- _DATASET RECORDS_:
§ §

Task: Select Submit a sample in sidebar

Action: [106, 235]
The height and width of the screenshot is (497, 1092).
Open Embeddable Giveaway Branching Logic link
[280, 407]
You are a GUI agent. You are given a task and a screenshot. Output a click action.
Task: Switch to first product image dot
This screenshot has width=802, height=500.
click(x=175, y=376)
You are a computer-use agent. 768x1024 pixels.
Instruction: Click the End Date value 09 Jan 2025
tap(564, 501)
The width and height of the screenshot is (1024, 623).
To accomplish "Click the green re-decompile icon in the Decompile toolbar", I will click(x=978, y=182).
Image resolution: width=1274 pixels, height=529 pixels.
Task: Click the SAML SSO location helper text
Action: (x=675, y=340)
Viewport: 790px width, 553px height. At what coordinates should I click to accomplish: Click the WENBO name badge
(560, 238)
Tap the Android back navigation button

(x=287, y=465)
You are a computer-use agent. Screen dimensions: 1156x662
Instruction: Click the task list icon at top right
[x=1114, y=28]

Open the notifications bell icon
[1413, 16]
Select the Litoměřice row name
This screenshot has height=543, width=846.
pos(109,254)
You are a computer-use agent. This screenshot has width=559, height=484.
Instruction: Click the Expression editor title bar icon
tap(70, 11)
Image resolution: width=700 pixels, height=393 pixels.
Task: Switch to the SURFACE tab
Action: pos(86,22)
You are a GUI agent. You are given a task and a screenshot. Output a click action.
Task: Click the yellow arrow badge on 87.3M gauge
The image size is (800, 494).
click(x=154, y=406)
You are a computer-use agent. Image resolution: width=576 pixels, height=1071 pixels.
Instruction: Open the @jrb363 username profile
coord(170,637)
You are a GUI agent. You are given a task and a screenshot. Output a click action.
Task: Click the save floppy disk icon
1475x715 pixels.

§ §

- _EXERCISE DESCRIPTION_: Across all the lines of the data, count those that include the word "computer" and reply with that number only.

- _FINISHED EXERCISE_: 4